# Exercise:
Search the records below for the line containing "Given: Click the gray downward arrow graphic". Write out that line and every line after it exactly as written.

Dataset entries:
++++++
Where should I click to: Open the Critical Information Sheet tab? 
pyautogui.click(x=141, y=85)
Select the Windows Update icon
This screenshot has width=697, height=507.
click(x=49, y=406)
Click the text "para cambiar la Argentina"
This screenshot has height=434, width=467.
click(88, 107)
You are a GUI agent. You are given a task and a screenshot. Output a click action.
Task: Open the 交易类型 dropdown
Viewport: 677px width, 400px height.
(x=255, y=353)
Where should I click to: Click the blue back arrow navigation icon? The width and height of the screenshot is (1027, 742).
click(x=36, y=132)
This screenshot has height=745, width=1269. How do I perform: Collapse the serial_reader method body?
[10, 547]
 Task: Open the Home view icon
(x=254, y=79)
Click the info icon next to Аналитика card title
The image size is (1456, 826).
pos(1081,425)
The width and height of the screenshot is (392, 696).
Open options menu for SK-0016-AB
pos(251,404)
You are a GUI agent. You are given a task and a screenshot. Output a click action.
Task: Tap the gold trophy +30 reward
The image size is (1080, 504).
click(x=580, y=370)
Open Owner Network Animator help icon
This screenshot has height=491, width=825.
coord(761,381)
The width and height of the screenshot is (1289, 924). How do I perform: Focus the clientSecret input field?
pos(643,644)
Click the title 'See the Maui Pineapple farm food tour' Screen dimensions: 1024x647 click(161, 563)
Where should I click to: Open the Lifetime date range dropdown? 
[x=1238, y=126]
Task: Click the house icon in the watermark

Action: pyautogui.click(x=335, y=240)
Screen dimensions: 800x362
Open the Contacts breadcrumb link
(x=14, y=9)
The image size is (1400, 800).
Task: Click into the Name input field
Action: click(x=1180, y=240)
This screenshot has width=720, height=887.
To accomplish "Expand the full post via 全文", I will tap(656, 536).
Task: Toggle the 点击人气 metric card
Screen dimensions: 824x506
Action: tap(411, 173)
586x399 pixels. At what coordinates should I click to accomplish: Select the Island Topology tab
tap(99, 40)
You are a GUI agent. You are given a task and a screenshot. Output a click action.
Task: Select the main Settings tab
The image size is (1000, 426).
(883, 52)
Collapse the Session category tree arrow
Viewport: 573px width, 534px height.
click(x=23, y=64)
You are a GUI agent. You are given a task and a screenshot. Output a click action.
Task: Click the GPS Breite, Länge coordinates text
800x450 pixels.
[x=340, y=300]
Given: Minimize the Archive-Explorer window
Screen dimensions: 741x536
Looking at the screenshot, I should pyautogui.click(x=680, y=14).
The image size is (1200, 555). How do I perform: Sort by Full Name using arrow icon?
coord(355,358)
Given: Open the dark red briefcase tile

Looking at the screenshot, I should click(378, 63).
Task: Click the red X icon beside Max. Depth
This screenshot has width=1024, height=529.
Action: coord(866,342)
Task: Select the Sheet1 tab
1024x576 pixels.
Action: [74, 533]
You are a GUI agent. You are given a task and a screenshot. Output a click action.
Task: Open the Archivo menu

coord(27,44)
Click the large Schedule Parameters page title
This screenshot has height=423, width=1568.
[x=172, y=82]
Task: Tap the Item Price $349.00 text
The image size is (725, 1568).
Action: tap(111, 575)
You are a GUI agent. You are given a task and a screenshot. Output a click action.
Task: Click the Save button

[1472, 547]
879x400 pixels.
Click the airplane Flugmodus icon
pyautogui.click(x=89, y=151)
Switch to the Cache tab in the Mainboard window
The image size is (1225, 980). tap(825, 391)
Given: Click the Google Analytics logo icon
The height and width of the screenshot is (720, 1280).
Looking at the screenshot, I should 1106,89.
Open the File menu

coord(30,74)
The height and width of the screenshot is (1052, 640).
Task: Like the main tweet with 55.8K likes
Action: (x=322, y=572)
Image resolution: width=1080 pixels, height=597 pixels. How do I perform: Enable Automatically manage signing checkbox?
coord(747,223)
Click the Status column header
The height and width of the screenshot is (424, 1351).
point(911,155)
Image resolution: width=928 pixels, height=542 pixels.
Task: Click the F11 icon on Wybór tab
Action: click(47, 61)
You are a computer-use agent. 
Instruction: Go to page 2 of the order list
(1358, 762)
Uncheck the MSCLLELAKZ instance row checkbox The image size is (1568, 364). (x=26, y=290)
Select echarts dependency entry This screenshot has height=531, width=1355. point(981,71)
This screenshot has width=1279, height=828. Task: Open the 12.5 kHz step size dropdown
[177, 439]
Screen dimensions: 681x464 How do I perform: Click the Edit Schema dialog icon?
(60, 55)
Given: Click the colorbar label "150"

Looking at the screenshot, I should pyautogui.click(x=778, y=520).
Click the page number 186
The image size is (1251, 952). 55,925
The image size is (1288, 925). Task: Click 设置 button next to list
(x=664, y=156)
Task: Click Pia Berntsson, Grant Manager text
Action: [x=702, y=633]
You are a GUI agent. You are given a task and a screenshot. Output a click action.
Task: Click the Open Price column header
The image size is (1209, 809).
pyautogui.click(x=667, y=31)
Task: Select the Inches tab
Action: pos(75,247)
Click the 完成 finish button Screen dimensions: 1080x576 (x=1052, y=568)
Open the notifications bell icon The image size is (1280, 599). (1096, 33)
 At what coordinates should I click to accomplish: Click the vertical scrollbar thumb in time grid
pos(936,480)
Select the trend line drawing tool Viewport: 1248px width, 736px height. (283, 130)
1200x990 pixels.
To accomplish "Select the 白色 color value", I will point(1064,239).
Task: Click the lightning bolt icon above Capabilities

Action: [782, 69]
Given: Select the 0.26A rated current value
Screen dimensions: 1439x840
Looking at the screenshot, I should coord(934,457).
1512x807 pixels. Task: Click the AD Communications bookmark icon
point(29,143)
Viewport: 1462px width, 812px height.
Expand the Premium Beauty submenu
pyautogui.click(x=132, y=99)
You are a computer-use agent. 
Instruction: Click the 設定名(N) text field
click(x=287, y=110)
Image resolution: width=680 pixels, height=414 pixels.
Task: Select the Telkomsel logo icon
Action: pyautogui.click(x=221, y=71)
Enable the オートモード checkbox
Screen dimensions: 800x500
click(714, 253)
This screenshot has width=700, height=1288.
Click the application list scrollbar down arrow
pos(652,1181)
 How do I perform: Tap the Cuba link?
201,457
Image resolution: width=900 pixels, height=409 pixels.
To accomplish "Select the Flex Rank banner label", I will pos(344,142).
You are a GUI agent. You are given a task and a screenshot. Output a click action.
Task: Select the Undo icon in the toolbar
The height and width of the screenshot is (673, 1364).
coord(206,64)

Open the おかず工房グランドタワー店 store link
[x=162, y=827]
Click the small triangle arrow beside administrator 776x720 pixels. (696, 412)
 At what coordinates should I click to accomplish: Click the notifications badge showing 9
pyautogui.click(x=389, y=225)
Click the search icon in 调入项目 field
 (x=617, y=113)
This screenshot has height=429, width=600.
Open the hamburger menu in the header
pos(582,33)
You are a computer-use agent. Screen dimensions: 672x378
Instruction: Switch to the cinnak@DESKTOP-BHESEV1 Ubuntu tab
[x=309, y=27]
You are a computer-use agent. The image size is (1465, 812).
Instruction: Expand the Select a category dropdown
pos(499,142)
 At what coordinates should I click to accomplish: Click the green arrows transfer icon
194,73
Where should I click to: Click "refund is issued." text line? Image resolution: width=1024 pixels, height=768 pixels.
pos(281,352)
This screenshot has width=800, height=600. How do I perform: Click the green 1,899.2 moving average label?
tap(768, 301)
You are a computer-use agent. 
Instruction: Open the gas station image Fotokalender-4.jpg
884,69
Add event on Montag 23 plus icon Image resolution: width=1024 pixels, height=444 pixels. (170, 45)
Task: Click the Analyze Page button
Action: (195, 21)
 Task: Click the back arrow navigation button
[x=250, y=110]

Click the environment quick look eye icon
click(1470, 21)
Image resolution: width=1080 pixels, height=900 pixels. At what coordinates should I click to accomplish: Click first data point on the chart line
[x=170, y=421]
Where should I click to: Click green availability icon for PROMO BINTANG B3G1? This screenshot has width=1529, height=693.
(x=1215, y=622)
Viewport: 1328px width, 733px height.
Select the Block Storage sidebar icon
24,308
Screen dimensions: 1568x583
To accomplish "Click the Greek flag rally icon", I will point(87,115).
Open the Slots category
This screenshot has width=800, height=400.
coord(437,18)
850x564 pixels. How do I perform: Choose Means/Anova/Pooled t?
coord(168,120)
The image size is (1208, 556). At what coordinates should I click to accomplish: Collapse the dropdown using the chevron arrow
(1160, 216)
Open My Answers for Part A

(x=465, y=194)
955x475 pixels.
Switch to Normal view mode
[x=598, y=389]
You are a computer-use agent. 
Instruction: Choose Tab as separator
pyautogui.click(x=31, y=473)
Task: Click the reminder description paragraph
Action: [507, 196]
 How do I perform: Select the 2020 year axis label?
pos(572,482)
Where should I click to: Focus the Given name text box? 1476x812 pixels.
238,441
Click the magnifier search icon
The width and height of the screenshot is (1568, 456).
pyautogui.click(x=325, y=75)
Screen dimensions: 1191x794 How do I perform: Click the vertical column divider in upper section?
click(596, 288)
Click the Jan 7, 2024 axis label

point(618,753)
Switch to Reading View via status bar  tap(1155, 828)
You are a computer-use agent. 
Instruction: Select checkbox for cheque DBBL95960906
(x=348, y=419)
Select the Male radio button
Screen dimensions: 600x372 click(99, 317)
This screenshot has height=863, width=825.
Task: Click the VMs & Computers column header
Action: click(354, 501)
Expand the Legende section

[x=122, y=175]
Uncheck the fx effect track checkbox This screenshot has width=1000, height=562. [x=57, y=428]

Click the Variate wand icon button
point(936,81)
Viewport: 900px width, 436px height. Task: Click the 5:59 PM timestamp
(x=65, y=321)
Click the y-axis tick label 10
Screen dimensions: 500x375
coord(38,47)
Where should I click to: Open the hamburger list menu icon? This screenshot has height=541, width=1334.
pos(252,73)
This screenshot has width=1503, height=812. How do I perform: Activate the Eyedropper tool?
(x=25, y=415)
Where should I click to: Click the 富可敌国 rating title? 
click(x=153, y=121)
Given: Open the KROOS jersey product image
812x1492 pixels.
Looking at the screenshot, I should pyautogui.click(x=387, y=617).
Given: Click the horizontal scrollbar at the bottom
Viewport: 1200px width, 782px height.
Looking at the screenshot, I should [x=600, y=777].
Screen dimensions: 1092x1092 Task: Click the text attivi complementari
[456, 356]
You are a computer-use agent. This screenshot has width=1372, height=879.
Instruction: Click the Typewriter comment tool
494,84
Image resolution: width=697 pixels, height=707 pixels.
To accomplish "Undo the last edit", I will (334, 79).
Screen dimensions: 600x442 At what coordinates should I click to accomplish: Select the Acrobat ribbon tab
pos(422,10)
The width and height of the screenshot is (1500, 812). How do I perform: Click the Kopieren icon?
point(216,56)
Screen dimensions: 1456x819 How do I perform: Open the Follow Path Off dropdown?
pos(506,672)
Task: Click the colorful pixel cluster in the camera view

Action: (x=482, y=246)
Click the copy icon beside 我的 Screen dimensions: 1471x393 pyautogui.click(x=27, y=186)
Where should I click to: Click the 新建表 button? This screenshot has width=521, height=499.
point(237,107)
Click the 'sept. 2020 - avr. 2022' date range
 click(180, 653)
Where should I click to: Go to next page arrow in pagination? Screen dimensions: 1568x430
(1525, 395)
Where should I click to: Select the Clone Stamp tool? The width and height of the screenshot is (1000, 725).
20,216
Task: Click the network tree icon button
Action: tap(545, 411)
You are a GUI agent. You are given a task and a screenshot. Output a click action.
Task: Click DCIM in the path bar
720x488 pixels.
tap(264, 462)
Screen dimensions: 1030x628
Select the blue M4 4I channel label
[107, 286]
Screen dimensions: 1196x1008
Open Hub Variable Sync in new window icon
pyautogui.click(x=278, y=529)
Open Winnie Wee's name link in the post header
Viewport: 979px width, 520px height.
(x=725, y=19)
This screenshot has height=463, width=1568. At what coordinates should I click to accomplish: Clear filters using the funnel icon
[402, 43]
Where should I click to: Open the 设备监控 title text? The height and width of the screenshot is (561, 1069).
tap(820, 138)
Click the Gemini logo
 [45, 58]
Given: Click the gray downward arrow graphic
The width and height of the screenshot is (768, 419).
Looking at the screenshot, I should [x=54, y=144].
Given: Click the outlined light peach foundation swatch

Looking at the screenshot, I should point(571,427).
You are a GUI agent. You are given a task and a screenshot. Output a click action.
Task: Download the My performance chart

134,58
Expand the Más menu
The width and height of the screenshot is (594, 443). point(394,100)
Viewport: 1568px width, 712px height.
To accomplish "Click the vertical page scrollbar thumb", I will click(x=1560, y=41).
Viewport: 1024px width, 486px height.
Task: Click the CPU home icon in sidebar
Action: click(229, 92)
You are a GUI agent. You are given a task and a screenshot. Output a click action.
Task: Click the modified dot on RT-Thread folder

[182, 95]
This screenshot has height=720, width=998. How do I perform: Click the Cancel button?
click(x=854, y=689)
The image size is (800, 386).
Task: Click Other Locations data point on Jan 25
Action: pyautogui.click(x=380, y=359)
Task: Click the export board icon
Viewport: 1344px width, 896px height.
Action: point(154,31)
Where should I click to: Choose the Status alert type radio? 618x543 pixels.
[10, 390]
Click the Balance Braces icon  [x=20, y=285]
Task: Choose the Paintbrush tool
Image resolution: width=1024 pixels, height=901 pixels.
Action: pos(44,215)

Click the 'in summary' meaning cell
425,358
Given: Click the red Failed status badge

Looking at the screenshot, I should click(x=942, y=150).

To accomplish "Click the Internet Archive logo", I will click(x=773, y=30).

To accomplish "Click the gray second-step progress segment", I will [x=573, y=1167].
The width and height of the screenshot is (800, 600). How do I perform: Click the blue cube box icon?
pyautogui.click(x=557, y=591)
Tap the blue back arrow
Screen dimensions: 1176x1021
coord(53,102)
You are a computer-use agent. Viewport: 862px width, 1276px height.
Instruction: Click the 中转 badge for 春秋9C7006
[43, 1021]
++++++
# Completed task:
Given: Click the gray downward arrow graphic
The width and height of the screenshot is (768, 419).
Looking at the screenshot, I should [x=54, y=144].
Given: Click the outlined light peach foundation swatch

Looking at the screenshot, I should point(571,427).
You are a GUI agent. You are given a task and a screenshot. Output a click action.
Task: Download the My performance chart

134,58
Expand the Más menu
The width and height of the screenshot is (594, 443). point(394,100)
Viewport: 1568px width, 712px height.
To accomplish "Click the vertical page scrollbar thumb", I will click(x=1560, y=41).
Viewport: 1024px width, 486px height.
Task: Click the CPU home icon in sidebar
Action: click(229, 92)
You are a GUI agent. You are given a task and a screenshot. Output a click action.
Task: Click the modified dot on RT-Thread folder

[182, 95]
This screenshot has height=720, width=998. How do I perform: Click the Cancel button?
click(x=854, y=689)
The image size is (800, 386).
Task: Click Other Locations data point on Jan 25
Action: pyautogui.click(x=380, y=359)
Task: Click the export board icon
Viewport: 1344px width, 896px height.
Action: point(154,31)
Where should I click to: Choose the Status alert type radio? 618x543 pixels.
[10, 390]
Click the Balance Braces icon  [x=20, y=285]
Task: Choose the Paintbrush tool
Image resolution: width=1024 pixels, height=901 pixels.
Action: pos(44,215)

Click the 'in summary' meaning cell
425,358
Given: Click the red Failed status badge

Looking at the screenshot, I should click(x=942, y=150).

To accomplish "Click the Internet Archive logo", I will click(x=773, y=30).

To accomplish "Click the gray second-step progress segment", I will [x=573, y=1167].
The width and height of the screenshot is (800, 600). How do I perform: Click the blue cube box icon?
pyautogui.click(x=557, y=591)
Tap the blue back arrow
Screen dimensions: 1176x1021
coord(53,102)
You are a computer-use agent. Viewport: 862px width, 1276px height.
Instruction: Click the 中转 badge for 春秋9C7006
[43, 1021]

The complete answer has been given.